▶ GIVEN RECORDS

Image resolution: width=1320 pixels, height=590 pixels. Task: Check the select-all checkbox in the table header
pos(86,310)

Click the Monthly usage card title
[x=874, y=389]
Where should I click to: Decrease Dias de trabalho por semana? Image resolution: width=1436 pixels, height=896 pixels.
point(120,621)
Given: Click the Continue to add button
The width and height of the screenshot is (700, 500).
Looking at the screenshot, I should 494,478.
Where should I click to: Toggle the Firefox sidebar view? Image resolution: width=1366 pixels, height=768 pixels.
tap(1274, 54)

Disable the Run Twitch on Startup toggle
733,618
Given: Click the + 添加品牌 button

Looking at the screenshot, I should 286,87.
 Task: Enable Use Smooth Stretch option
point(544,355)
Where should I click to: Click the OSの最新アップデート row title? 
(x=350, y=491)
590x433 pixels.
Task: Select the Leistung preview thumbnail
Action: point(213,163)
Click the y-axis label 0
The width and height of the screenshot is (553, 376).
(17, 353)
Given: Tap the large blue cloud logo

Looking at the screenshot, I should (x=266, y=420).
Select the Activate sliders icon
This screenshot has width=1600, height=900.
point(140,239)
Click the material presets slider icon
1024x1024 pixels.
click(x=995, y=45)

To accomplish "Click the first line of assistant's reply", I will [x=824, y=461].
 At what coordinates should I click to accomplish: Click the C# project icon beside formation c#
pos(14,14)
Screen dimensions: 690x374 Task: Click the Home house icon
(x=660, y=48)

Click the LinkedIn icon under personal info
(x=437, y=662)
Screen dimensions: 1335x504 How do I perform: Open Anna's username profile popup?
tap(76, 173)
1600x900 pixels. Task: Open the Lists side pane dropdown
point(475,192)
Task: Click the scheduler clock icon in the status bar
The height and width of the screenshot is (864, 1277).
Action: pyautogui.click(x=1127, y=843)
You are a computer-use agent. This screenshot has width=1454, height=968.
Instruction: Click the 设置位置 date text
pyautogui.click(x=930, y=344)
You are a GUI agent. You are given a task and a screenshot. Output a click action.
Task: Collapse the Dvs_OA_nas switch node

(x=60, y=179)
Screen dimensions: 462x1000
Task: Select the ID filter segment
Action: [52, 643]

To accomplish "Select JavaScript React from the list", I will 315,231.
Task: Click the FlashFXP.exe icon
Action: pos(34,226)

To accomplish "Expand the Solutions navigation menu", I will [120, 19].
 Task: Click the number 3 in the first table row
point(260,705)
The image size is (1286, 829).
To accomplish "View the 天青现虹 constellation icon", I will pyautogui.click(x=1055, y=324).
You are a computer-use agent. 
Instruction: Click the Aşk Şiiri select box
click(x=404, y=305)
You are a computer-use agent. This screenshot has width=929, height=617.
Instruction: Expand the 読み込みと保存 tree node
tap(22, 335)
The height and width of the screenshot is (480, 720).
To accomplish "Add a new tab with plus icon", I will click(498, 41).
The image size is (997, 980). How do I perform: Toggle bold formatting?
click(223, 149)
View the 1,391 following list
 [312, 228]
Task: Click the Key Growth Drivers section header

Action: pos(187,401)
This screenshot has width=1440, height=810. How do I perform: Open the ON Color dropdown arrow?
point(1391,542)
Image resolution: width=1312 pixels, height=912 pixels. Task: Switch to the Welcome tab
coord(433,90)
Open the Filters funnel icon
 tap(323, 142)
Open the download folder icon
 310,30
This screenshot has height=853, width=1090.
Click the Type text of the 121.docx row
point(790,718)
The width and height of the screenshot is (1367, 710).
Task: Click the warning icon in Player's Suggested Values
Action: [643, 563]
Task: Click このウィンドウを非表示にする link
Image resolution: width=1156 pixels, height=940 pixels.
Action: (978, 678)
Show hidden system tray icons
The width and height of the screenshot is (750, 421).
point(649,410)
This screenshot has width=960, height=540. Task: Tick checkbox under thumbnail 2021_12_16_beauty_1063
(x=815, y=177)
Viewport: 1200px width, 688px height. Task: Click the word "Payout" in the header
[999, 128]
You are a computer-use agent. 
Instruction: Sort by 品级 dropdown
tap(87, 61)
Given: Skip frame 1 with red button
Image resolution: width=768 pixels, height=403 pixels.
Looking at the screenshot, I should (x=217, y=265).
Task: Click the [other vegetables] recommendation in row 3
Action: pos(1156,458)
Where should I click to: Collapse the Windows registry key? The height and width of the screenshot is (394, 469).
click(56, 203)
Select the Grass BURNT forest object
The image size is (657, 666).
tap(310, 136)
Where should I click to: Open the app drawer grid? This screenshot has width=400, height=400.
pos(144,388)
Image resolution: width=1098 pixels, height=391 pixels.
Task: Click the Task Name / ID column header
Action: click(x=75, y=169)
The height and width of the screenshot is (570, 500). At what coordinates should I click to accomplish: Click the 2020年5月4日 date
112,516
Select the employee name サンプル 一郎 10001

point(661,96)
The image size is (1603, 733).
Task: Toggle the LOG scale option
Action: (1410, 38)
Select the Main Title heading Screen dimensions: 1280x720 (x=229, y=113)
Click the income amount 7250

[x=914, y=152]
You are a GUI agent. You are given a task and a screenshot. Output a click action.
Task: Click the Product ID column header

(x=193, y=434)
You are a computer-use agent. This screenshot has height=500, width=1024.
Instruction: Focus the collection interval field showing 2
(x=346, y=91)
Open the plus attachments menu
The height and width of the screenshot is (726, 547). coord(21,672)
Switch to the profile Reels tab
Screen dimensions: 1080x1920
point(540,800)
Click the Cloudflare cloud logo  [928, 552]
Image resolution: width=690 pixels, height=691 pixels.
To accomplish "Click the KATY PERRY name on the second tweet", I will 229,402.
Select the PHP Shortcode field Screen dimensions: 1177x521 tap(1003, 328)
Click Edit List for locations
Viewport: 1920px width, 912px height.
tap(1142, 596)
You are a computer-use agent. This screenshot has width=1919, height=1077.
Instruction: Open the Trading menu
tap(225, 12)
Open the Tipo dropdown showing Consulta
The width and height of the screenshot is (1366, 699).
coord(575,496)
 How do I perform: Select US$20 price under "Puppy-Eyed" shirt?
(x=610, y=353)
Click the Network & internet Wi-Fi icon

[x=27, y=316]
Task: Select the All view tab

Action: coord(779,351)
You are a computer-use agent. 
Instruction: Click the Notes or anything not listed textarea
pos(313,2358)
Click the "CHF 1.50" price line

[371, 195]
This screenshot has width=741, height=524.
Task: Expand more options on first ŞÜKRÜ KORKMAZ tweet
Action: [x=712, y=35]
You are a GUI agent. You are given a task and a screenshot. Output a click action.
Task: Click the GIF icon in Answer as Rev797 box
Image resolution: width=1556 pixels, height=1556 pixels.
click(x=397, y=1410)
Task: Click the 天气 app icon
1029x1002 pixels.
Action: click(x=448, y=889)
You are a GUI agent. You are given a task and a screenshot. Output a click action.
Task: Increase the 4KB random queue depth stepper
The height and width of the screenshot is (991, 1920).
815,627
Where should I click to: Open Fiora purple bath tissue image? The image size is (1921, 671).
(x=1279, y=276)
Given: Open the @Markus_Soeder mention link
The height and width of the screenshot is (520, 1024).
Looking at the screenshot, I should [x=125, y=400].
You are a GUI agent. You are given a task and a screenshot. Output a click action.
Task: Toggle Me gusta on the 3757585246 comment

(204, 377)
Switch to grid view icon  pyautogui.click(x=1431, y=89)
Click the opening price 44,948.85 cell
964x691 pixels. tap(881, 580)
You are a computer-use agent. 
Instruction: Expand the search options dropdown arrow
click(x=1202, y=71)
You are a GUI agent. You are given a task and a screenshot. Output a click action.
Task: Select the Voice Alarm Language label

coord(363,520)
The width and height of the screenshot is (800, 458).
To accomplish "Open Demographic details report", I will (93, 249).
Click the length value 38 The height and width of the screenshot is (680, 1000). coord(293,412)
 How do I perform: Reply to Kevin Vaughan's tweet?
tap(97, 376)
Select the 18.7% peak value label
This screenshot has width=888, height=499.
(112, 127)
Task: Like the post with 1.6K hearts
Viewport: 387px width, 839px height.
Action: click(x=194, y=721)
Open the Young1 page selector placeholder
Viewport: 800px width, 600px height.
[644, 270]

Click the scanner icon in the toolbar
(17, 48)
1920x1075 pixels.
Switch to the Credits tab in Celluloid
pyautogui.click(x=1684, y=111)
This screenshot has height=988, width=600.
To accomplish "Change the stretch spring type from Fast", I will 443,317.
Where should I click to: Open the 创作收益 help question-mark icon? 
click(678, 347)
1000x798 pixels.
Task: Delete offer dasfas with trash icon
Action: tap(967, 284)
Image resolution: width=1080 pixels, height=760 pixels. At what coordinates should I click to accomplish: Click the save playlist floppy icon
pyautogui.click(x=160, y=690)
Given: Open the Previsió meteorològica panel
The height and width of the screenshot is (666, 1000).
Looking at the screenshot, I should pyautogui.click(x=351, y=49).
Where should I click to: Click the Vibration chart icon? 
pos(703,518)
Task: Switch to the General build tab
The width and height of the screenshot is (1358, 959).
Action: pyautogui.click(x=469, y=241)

▶ PROBLEM
Exactly the lines from the one holding "Click the opening price 44,948.85 cell" through the end of the data are to be repeated, with both ends included.

▶ OUTPUT BELOW
Click the opening price 44,948.85 cell
964x691 pixels. tap(881, 580)
You are a computer-use agent. 
Instruction: Expand the search options dropdown arrow
click(x=1202, y=71)
You are a GUI agent. You are given a task and a screenshot. Output a click action.
Task: Select the Voice Alarm Language label

coord(363,520)
The width and height of the screenshot is (800, 458).
To accomplish "Open Demographic details report", I will (93, 249).
Click the length value 38 The height and width of the screenshot is (680, 1000). coord(293,412)
 How do I perform: Reply to Kevin Vaughan's tweet?
tap(97, 376)
Select the 18.7% peak value label
This screenshot has width=888, height=499.
(112, 127)
Task: Like the post with 1.6K hearts
Viewport: 387px width, 839px height.
Action: click(x=194, y=721)
Open the Young1 page selector placeholder
Viewport: 800px width, 600px height.
[644, 270]

Click the scanner icon in the toolbar
(17, 48)
1920x1075 pixels.
Switch to the Credits tab in Celluloid
pyautogui.click(x=1684, y=111)
This screenshot has height=988, width=600.
To accomplish "Change the stretch spring type from Fast", I will 443,317.
Where should I click to: Open the 创作收益 help question-mark icon? 
click(678, 347)
1000x798 pixels.
Task: Delete offer dasfas with trash icon
Action: tap(967, 284)
Image resolution: width=1080 pixels, height=760 pixels. At what coordinates should I click to accomplish: Click the save playlist floppy icon
pyautogui.click(x=160, y=690)
Given: Open the Previsió meteorològica panel
The height and width of the screenshot is (666, 1000).
Looking at the screenshot, I should pyautogui.click(x=351, y=49).
Where should I click to: Click the Vibration chart icon? 
pos(703,518)
Task: Switch to the General build tab
The width and height of the screenshot is (1358, 959).
Action: pyautogui.click(x=469, y=241)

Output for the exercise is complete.